A Novel Nitric Oxide Fluorescent Probe Based On Signaling Mechanism Of C=N Isomerization

As an important cellular messenger and effector molecule, NO (nitric oxide) mediates and regulates a variety of physiological functions, and it plays an important role in the cardiovascular system, neuroscience system, respiratory and digestive system. We found that numerous pathological conditions including carcinogenesis, septicshock, pregnancy's hypertension and neurodegradation have been associated with the misregulation of NO production. However, due to the low concentration and rapid diffusion speed of nitric oxide in vivo and living cells, common nitric oxide probe can't detect nitric oxide timely and effectively. In order to study the multiple biological role of NO in biology, so designing a new NO probe which can detect NO more sensitively, specific and rapidly is imperative. Fluorescent compounds with unbridged C=N structure construct the predominant decay process in the excited states, resulting in fluorescence quenched.
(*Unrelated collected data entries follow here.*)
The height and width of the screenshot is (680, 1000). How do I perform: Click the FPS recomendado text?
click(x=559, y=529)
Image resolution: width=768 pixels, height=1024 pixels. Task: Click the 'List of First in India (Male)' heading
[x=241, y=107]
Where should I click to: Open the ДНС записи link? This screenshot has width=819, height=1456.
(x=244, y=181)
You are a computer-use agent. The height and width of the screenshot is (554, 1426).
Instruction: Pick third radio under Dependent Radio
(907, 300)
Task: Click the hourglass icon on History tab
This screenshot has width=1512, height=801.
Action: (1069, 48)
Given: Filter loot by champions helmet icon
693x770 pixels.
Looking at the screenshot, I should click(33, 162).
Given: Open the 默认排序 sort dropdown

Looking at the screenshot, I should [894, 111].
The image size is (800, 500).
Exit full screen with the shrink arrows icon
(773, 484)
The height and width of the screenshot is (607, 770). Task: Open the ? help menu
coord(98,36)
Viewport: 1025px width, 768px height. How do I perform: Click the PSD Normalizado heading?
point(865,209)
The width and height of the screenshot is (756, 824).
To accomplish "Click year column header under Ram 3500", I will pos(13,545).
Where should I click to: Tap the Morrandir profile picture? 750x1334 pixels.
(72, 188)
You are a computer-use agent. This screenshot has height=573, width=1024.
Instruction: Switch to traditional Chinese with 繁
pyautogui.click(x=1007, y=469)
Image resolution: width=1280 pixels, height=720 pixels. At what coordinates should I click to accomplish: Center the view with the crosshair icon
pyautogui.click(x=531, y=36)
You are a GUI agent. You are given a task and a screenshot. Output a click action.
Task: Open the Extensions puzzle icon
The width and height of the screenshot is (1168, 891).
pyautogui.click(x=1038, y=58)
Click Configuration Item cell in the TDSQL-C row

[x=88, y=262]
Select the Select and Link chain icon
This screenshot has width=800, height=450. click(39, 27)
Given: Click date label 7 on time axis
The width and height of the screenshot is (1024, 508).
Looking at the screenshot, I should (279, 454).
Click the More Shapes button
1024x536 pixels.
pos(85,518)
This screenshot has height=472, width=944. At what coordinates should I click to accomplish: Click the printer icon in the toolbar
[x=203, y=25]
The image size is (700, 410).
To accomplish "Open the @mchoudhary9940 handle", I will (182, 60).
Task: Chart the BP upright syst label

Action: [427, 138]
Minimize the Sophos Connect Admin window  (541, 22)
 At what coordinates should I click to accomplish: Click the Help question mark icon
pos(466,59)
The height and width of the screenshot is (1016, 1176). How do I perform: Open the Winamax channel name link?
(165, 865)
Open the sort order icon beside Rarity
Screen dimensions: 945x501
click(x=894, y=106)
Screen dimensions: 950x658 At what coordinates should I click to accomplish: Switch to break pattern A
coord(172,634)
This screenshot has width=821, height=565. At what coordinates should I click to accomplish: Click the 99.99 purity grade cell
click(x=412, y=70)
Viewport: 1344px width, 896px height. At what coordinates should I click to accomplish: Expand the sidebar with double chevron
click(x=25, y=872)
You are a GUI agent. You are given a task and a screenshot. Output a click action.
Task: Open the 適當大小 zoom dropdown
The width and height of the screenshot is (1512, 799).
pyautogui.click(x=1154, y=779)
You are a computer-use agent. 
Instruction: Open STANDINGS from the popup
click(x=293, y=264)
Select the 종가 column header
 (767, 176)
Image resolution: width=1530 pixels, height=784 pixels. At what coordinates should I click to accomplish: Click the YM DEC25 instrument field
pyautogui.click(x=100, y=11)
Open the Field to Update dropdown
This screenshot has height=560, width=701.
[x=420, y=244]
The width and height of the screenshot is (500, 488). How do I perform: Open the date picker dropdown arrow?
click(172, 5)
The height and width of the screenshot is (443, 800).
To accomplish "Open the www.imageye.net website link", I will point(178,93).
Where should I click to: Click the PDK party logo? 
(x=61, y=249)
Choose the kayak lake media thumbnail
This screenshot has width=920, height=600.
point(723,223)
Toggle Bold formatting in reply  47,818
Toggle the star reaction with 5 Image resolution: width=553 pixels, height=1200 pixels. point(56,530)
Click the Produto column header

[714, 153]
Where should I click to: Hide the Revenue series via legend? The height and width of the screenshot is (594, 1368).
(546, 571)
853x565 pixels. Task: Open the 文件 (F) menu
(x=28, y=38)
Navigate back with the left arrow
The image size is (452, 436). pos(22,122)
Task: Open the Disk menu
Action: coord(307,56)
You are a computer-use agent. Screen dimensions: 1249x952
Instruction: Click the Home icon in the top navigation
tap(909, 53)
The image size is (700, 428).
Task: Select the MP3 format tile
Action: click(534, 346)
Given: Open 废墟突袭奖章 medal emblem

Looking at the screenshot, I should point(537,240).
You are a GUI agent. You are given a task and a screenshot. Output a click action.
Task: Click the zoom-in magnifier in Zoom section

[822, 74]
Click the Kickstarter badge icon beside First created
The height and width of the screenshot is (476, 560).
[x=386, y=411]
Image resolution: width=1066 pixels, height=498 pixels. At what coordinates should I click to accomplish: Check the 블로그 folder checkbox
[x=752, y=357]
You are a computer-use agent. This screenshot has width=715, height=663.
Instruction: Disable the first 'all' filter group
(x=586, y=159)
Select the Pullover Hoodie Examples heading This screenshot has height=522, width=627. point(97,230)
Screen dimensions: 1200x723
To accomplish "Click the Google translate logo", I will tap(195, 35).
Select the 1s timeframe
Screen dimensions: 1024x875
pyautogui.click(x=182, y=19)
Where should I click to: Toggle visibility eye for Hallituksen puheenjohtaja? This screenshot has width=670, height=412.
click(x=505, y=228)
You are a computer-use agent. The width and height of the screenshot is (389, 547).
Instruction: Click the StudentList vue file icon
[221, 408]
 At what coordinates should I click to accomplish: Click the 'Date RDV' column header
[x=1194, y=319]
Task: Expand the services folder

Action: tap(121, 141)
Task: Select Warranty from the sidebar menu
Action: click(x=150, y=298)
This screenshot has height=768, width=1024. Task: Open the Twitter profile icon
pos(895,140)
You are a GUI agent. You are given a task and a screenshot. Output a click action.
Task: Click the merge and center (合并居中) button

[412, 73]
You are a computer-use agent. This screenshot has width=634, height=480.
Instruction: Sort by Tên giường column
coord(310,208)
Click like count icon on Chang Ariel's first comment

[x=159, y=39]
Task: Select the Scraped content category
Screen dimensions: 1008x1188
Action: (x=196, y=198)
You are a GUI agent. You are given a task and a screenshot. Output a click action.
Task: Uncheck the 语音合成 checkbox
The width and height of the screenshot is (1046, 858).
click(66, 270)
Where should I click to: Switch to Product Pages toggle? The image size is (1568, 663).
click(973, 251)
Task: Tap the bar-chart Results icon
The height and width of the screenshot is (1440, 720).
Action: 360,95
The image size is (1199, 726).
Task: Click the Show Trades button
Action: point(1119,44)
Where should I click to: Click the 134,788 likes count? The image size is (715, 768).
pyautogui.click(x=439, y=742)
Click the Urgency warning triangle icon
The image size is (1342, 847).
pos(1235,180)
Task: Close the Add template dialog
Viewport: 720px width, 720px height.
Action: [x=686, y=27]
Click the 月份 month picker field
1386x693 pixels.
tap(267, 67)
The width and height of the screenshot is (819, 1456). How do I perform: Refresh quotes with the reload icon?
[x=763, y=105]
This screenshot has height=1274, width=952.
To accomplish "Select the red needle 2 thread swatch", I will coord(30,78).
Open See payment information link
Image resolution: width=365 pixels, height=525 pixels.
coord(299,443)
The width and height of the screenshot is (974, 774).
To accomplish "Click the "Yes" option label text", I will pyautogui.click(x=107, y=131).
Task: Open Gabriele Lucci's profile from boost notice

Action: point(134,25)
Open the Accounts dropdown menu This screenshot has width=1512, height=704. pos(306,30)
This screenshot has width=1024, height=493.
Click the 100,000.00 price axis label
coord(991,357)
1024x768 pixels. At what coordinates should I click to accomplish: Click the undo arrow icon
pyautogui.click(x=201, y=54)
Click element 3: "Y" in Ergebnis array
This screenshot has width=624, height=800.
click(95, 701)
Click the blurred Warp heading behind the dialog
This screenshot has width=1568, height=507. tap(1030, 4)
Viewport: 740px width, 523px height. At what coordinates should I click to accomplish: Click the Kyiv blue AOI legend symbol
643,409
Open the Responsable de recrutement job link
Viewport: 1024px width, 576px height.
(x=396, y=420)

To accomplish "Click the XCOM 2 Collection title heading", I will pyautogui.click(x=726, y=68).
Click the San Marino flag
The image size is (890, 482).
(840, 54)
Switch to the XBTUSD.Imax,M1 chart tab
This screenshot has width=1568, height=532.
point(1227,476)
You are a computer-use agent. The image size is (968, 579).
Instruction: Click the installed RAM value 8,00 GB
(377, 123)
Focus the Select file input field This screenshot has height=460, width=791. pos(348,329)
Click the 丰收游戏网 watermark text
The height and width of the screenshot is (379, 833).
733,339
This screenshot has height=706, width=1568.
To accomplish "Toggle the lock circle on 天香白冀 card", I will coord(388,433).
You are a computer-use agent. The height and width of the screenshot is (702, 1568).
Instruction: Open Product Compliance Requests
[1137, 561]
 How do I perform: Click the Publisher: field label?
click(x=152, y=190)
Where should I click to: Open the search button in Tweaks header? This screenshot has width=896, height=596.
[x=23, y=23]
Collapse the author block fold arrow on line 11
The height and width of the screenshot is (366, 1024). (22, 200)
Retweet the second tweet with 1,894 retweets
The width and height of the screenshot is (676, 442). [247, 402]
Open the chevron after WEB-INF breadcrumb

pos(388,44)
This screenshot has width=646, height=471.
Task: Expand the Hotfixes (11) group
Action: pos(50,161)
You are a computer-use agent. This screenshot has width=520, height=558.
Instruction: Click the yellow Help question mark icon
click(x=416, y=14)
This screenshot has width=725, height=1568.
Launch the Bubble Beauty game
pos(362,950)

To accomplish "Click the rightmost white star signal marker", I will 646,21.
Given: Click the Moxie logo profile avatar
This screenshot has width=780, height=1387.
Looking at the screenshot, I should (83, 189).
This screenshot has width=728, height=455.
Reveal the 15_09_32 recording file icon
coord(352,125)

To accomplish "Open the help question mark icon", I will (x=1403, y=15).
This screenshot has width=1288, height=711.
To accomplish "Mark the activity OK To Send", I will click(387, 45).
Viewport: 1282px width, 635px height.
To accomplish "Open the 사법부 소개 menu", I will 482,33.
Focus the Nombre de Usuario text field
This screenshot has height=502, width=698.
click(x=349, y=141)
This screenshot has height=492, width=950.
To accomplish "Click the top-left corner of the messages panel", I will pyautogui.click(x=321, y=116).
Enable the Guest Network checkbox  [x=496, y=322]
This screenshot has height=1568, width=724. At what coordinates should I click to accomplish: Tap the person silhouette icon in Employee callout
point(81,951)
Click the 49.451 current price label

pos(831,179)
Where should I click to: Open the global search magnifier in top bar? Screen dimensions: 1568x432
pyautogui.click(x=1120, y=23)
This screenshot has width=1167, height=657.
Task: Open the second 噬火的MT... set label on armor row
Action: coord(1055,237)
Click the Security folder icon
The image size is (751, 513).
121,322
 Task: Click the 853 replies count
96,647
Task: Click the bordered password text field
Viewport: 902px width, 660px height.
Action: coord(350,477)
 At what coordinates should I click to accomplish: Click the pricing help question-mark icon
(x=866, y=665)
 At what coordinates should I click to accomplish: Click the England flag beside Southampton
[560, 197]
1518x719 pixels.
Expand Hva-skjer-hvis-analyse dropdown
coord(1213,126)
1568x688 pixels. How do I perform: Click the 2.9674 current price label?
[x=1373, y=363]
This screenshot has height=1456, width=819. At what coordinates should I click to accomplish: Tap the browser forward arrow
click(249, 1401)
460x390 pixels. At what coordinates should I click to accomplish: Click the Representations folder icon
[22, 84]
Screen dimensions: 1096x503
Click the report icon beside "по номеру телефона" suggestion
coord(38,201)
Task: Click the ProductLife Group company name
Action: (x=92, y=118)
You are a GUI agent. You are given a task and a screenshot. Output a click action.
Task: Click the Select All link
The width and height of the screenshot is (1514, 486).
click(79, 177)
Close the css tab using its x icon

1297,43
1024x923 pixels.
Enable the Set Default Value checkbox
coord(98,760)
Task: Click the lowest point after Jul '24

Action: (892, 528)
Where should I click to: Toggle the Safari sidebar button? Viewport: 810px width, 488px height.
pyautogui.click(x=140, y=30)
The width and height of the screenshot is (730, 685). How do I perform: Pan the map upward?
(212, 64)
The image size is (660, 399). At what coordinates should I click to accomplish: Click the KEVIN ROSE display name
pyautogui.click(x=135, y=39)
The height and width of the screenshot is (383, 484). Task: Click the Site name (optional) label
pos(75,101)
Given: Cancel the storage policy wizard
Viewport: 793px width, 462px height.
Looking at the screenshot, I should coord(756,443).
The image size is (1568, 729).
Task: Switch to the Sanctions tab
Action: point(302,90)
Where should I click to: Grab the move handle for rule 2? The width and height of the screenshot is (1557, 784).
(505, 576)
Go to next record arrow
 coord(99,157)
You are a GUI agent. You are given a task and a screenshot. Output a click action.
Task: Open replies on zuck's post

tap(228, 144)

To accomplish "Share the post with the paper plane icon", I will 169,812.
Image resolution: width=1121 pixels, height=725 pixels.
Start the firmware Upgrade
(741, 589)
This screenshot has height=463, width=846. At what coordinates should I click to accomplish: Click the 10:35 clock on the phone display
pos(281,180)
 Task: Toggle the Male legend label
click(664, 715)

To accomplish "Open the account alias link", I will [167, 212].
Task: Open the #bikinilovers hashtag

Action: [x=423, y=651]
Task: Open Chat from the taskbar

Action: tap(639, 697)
And due to the suppression of C=N isomerization in the excited states, fluorescence of fluorescent analogues with covalently bridged C=N structure dramatically increases. So we design and synthesis a novel nitric oxide fluorescent probe based on signaling mechanism of C=N Isomerization. Compared with the conventional NO fluorescent probe, this probe has the lower background signal, higher fluorescence quantum yield, better light stability, and the fluorescence intensity less influenced by the environment and PH.